Consumer Federation of America, Consumers Union and National Consumer Law Center
"This version of bankruptcy reform would be disastrous for American families with financial problems. Instead, we urge you to consider a more targeted and balanced approach, which ends abuse by debtors and creditors, while preserving meaningful access for those in need of bankruptcy protection."
National Bankruptcy Conference
"Re-introduction of this omnibus bankruptcy bill is especially disappointing because it disregards the policy concerns expressed by the Administration, over 20 groups representing the interest of women and children, civil rights groups, and consumer advocates, along with a variety of other groups."
National Retail Federation
"[The] legislation provides complete relief for those consumers who encounter serious financial difficulties. However, the legislation would also ensure that those who blatantly misuse the system to wipe out debts that they can afford to pay would not be allowed to do so."
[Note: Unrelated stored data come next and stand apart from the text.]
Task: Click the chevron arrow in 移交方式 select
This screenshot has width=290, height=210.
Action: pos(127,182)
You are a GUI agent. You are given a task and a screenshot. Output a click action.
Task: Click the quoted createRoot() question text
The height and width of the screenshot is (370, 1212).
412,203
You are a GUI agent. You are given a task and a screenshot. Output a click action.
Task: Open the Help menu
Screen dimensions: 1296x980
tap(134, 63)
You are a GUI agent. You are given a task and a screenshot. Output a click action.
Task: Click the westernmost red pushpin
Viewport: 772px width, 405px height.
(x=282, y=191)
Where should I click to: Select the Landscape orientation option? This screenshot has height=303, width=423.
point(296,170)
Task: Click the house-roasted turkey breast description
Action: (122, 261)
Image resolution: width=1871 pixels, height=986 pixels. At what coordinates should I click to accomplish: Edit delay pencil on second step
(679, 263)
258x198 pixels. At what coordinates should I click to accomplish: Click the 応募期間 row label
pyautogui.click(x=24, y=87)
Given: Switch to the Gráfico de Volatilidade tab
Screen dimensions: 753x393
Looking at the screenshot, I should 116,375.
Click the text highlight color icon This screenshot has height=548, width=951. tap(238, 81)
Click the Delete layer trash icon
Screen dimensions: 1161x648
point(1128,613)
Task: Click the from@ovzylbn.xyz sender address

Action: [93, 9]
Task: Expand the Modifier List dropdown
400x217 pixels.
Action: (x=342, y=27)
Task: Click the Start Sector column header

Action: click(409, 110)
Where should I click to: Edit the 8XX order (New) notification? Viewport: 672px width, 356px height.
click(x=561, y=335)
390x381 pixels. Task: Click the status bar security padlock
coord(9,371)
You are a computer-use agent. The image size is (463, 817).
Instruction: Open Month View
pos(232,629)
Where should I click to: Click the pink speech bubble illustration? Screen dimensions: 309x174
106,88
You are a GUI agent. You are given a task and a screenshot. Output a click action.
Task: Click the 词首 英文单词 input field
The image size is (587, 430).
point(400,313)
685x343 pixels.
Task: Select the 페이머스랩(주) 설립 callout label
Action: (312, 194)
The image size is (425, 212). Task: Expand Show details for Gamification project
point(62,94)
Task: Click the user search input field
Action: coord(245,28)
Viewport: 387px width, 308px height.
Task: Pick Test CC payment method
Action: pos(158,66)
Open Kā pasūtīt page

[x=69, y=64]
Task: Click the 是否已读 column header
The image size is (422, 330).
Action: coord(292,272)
National Women’s Law Center and National Partnership for Women & Families
"Contrary to claims by some, the child support enforcement provisions included in the bill do not adequately protect women and children. Although in some cases they will simplify the procedures for collecting child support during bankruptcy, they do not address the fundamental problems created by the bill: the fewer debtors will be able to get their finances re-ordered in bankruptcy, that more non-child support debts will survive bankruptcy and compete with the payment of child support, and that custodial parents forced into bankruptcy will lose protections against eviction and other coercive practices."
U.S. Chamber of Commerce
"[T]he bill would close a number of loopholes in current law that encourages debtors to take advantage of the system and avoid paying their debts. This legislation provides a fair needs-based system that takes debtors’ special circumstances into account while assuring that those who can afford to pay are required to do so.
Philip Strauss, Assistant District Attorney
Family Support Bureau for the City and County of San Francisco
"Congress, in working with the states, has closed all loopholes [to avoid repayment of child support] but those permitted by [the bankruptcy process]. This bill will keep family support out of the bankruptcy system.
"This bill will drastically improve the ability of people like myself to enforce child support obligations while people are in bankruptcy."